Copy, without a single change, each line from the one that holds "Noticias (141, 450)" to the bottom of the entries below, and drop any pictures.

________________________

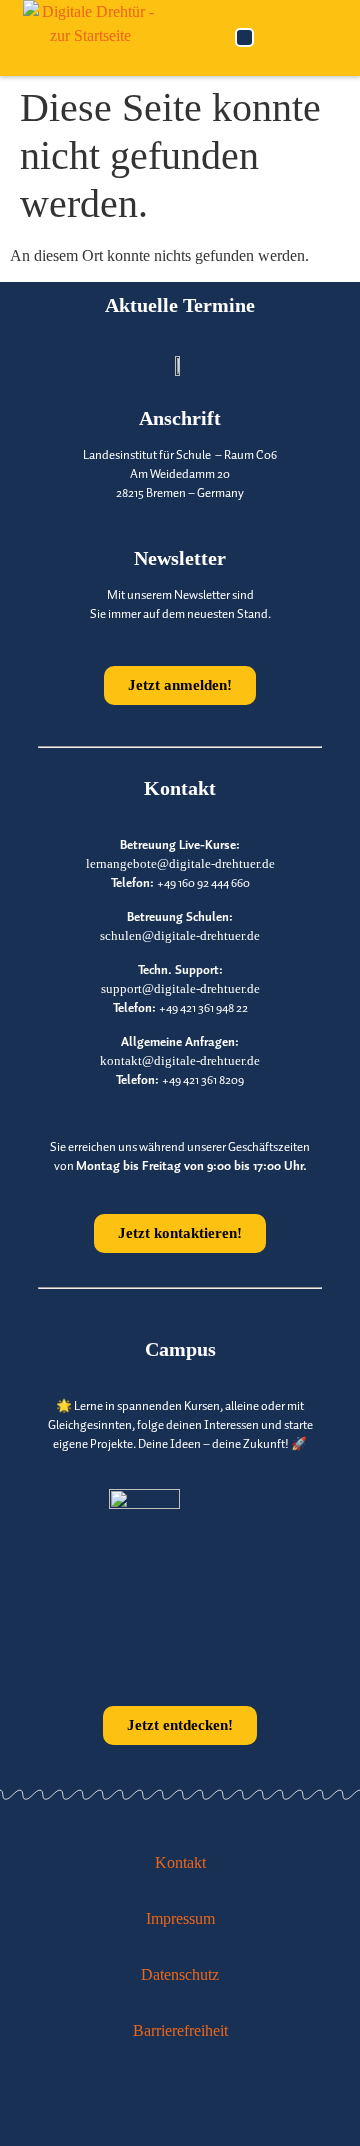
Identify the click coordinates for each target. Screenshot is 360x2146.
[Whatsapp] (244, 2094)
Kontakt (180, 1862)
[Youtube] (52, 2094)
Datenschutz (180, 1974)
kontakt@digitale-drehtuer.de (180, 1061)
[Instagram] (116, 2094)
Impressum (180, 1918)
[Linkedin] (180, 2094)
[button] (244, 37)
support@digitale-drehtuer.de (180, 989)
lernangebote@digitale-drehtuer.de (180, 864)
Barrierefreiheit (180, 2030)
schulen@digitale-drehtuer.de (180, 936)
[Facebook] (308, 2094)
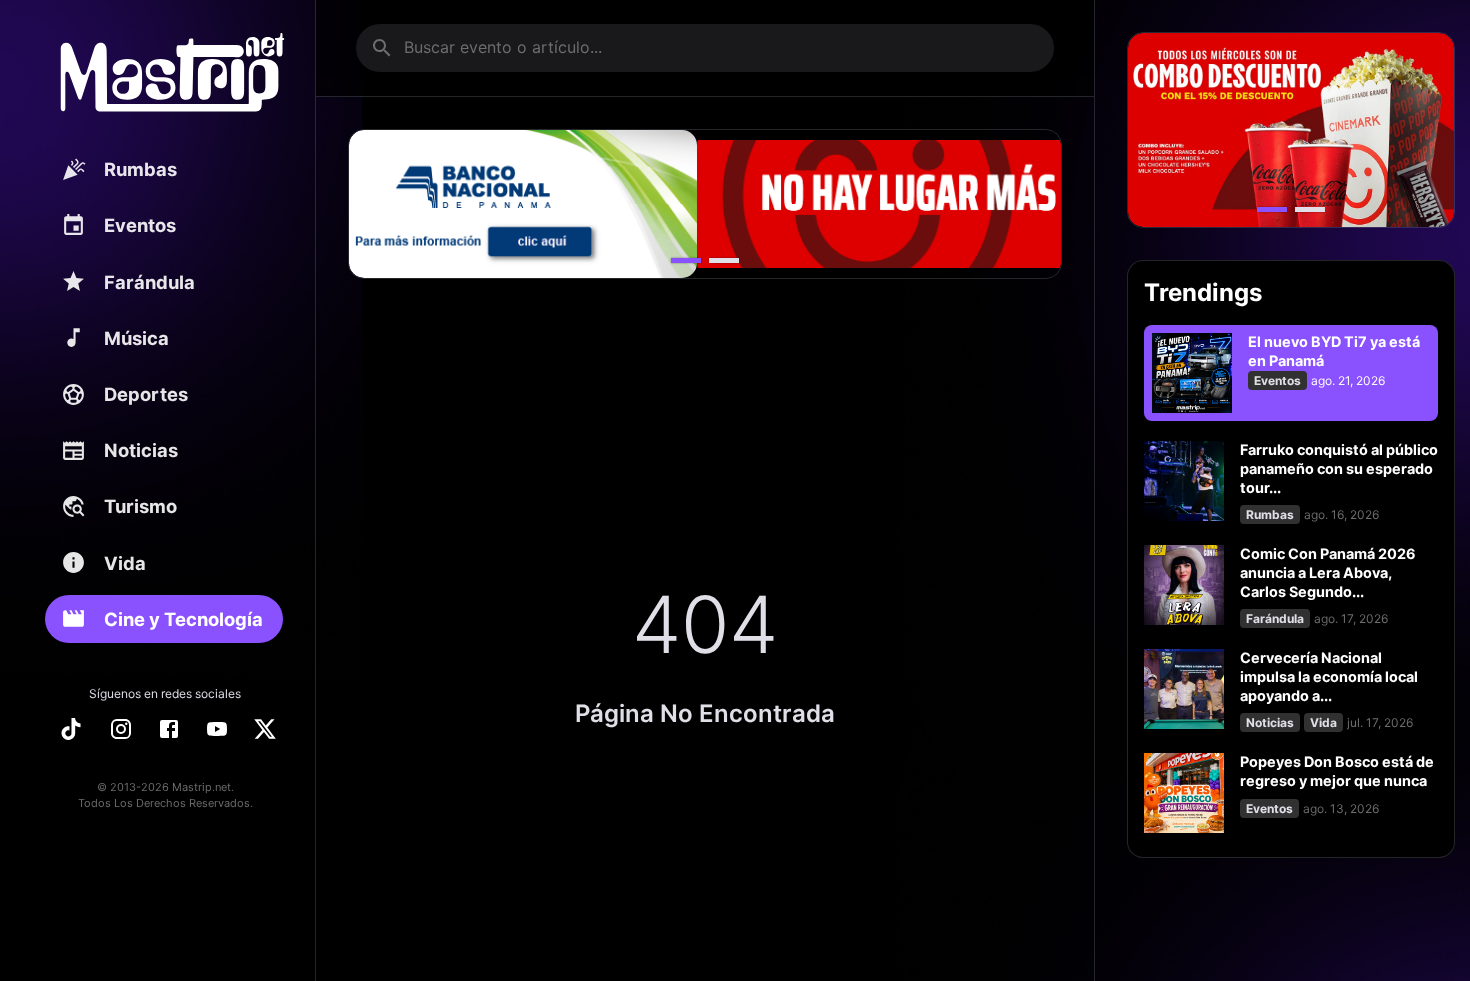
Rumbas (140, 169)
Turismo (140, 506)
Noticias (141, 450)
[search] (382, 48)
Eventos (140, 225)
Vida (125, 563)
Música (136, 338)
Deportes (146, 394)
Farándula (149, 282)
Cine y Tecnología (183, 619)
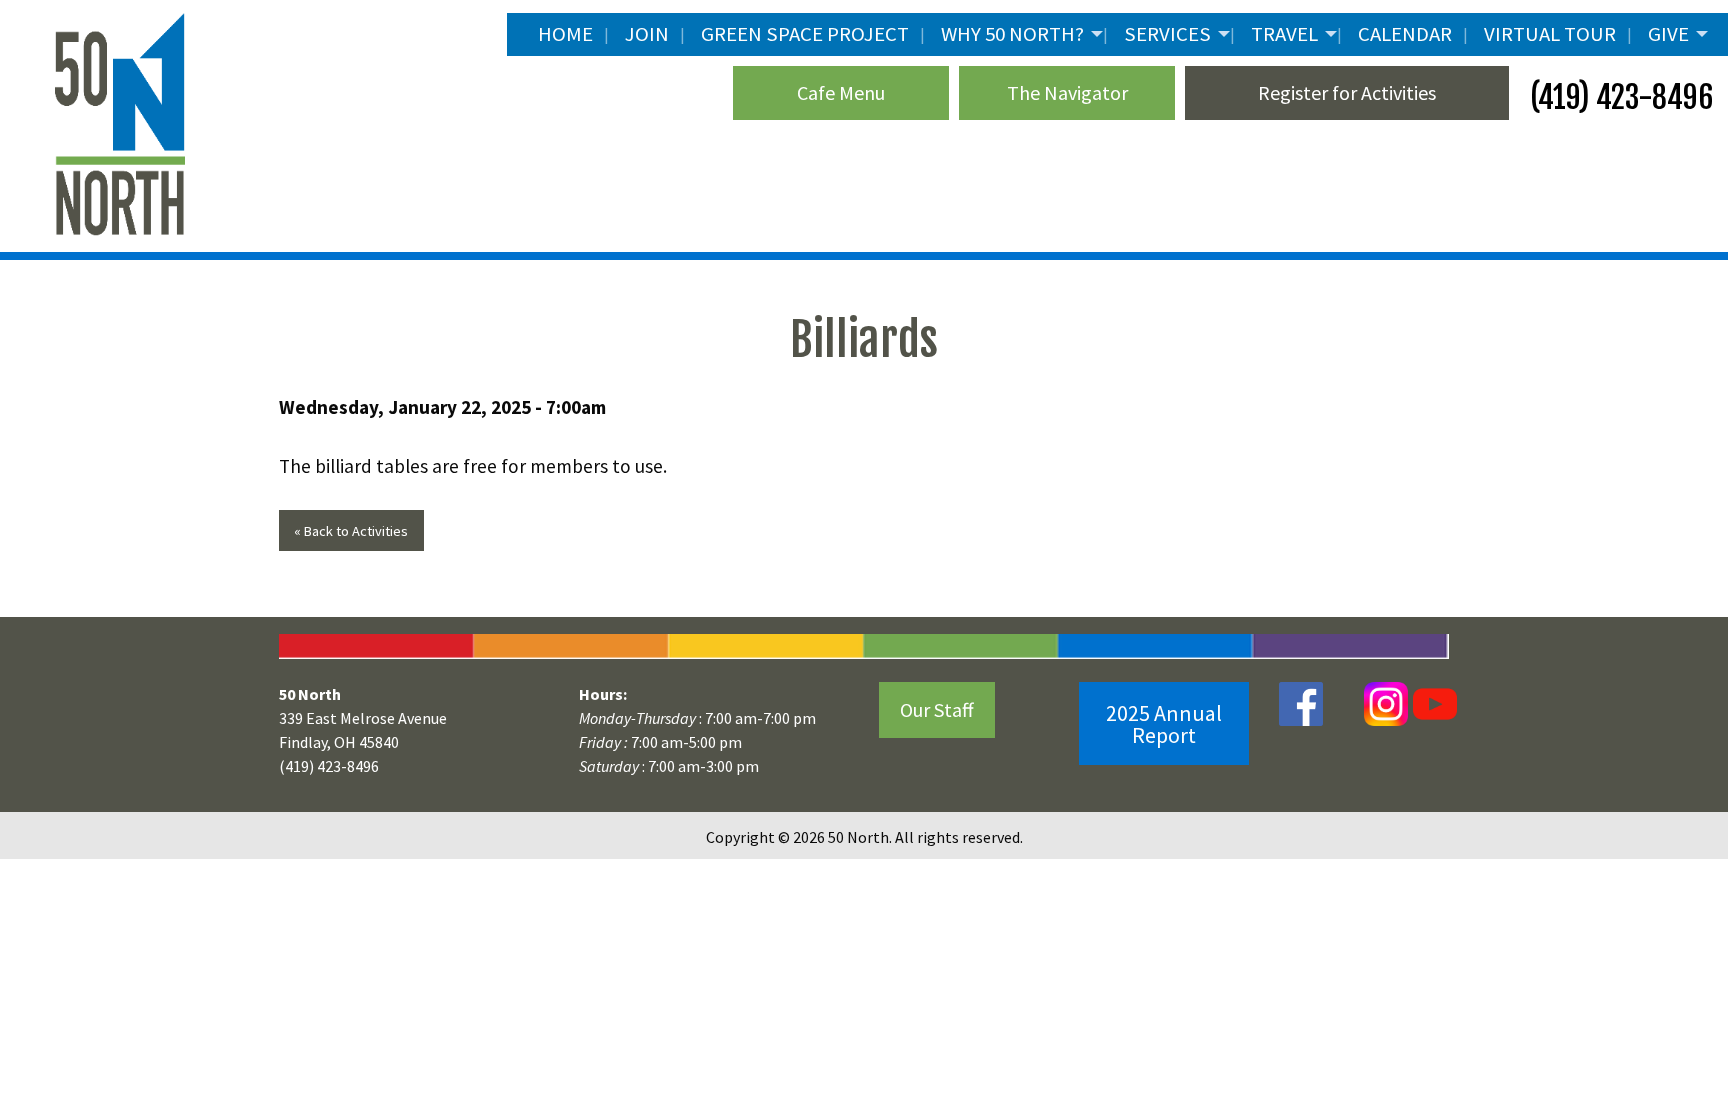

________________________

Result for this exercise:
Noticias (141, 450)
[search] (382, 48)
Eventos (140, 225)
Vida (125, 563)
Música (136, 338)
Deportes (146, 394)
Farándula (149, 282)
Cine y Tecnología (183, 619)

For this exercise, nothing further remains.